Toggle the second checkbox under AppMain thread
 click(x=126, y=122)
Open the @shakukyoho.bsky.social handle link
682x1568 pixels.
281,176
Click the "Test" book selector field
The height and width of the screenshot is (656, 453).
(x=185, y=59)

++++++++++++++++++++

__WORK REQUIRED__
Your task is to set down exactly the lines from the line containing "book selector field" to the end of the data above, including both ends.

__EXERCISE OUTPUT__
Click the "Test" book selector field
The height and width of the screenshot is (656, 453).
(x=185, y=59)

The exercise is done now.